Please pull out each line of the listing that contains the string "icon".

Extracted records
"""
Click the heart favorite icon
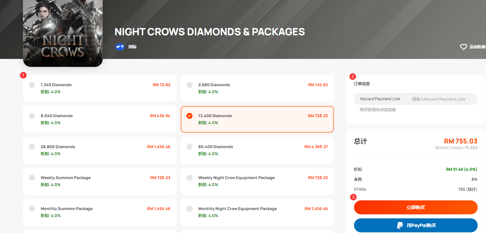The width and height of the screenshot is (486, 233). [463, 47]
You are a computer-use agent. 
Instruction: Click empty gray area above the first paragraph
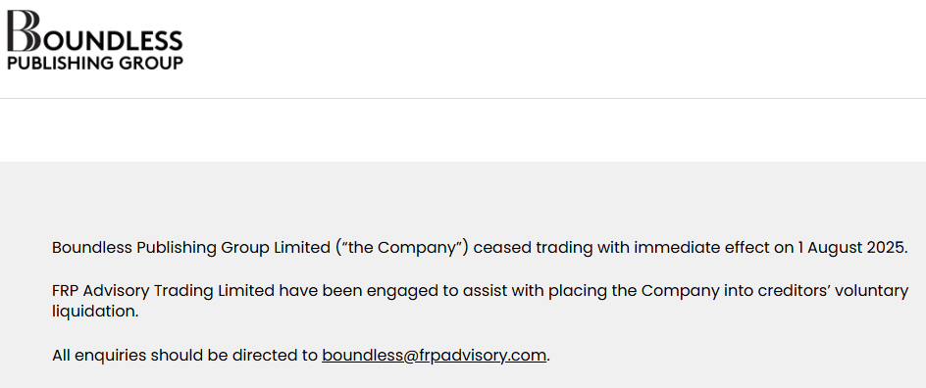[463, 199]
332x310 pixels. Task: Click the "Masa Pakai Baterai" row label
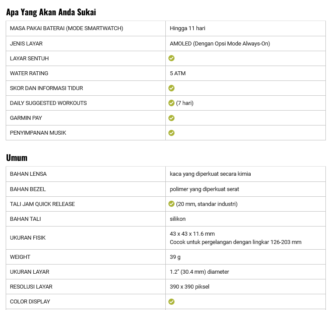(x=66, y=28)
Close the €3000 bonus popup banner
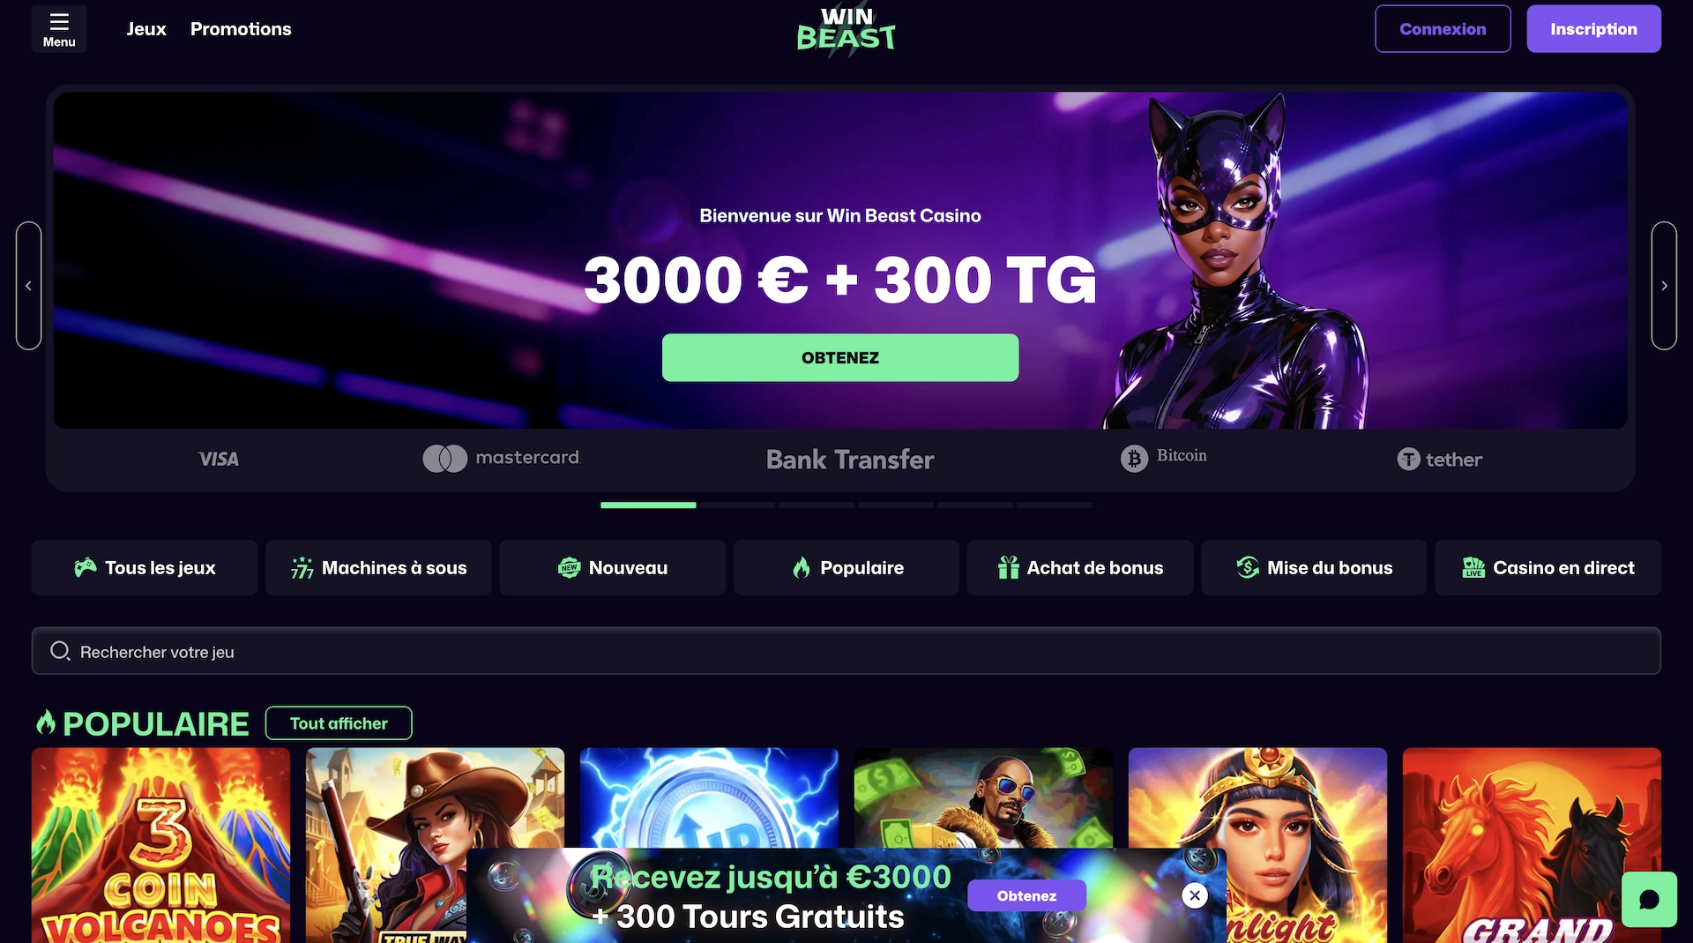Image resolution: width=1693 pixels, height=943 pixels. [1195, 895]
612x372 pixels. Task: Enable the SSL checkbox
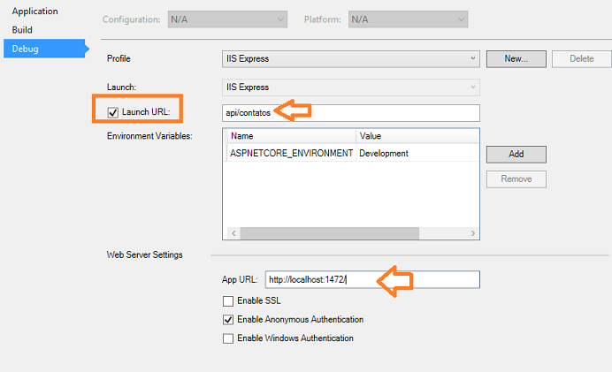point(228,301)
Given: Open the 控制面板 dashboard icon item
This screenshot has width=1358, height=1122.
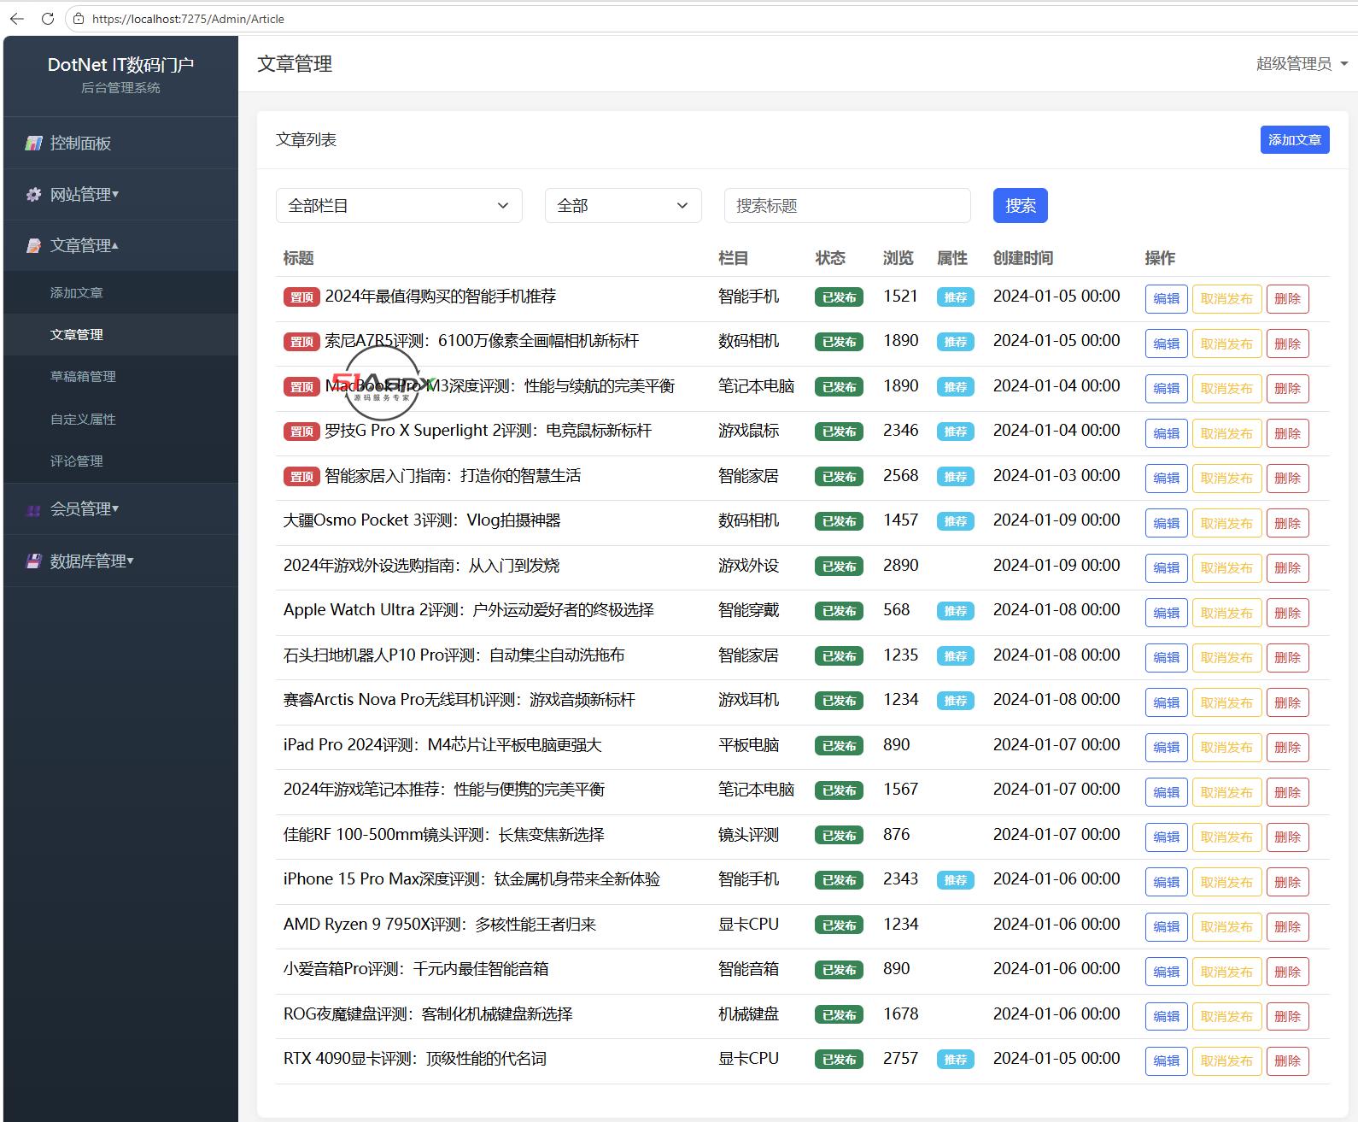Looking at the screenshot, I should click(x=33, y=143).
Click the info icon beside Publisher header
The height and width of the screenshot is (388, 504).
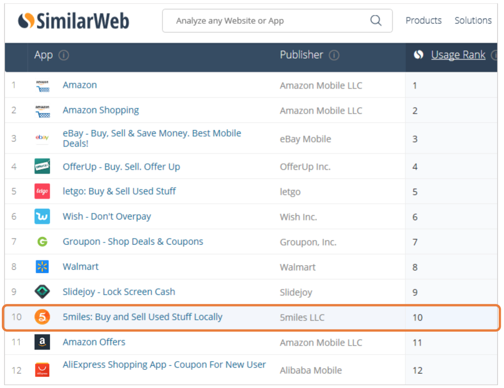[x=334, y=55]
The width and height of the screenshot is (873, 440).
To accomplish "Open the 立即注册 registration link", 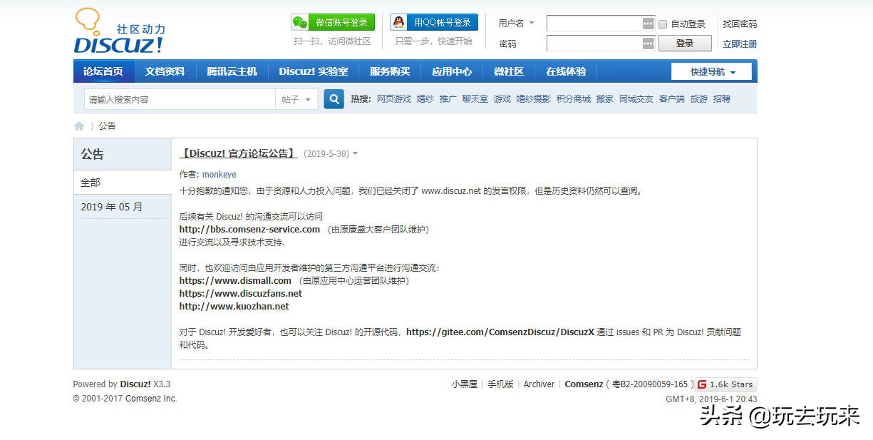I will 740,44.
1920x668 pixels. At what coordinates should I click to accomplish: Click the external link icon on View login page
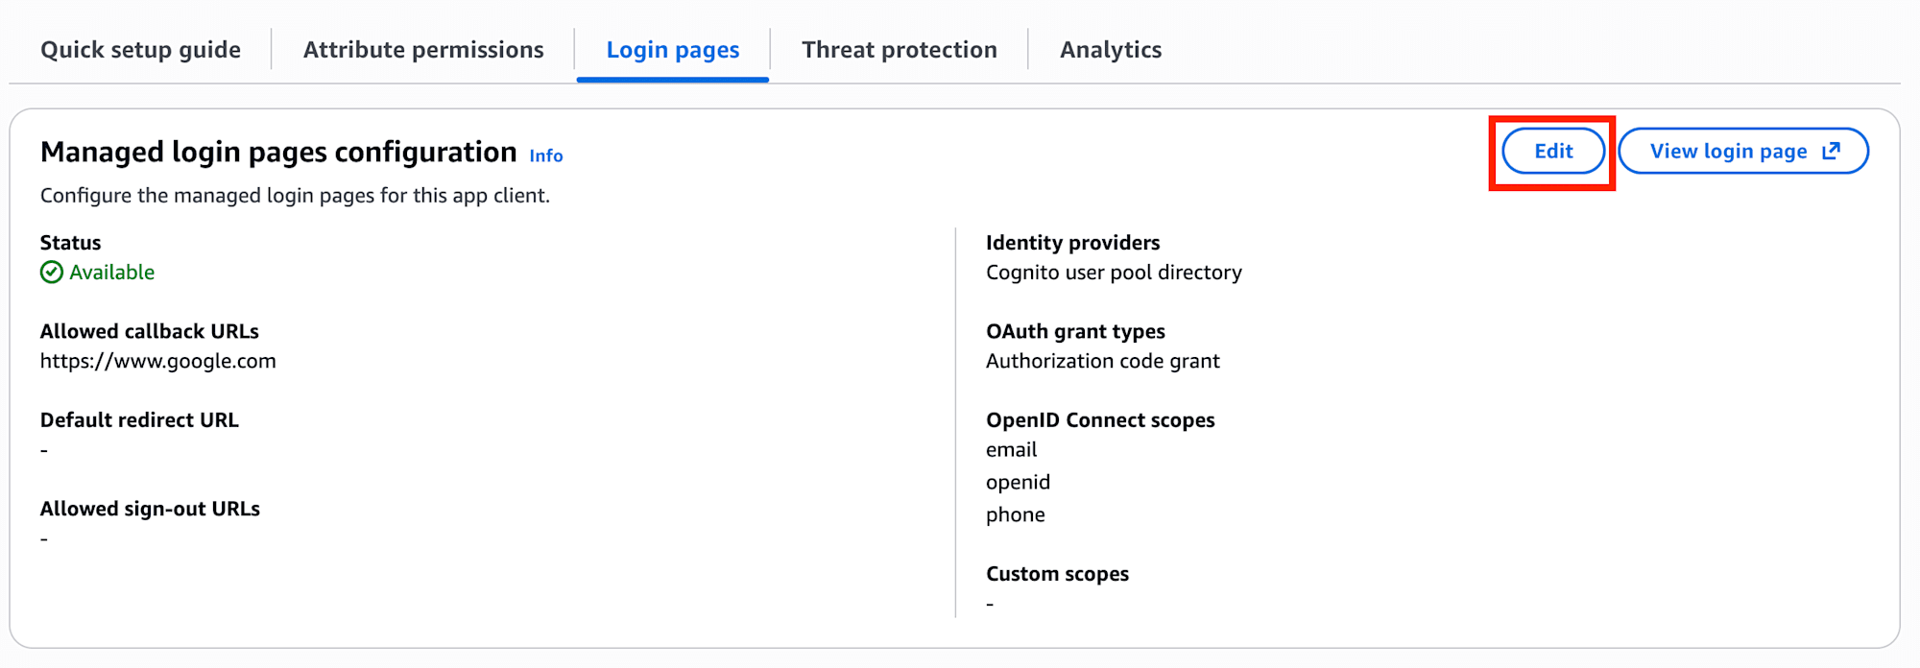(x=1831, y=151)
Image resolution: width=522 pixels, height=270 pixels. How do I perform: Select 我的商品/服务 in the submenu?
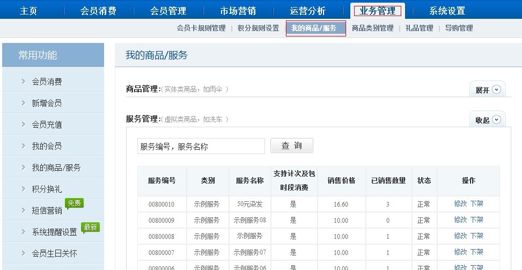coord(315,28)
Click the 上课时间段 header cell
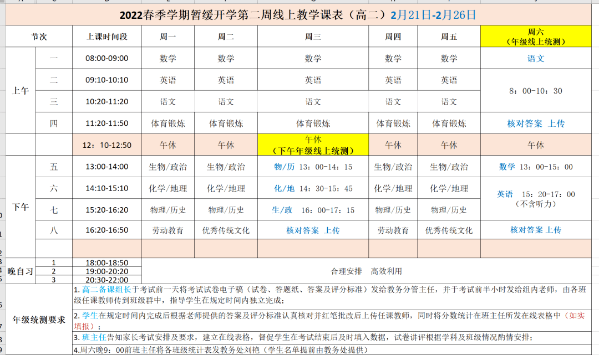Screen dimensions: 599x355 [x=107, y=35]
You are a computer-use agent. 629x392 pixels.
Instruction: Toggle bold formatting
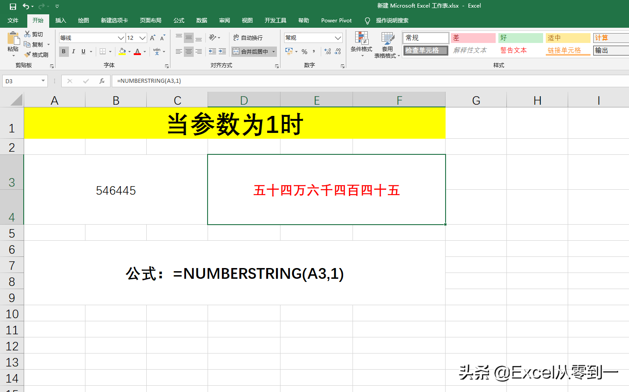pos(64,51)
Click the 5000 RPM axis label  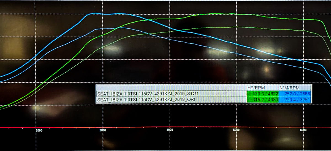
"""
#### Worked answer
Click the heart favorite icon
Given: Open the 控制面板 dashboard icon item
Click the info icon beside Publisher header
1920x668 pixels. At what coordinates should I click to accomplish: Click the external link icon on View login page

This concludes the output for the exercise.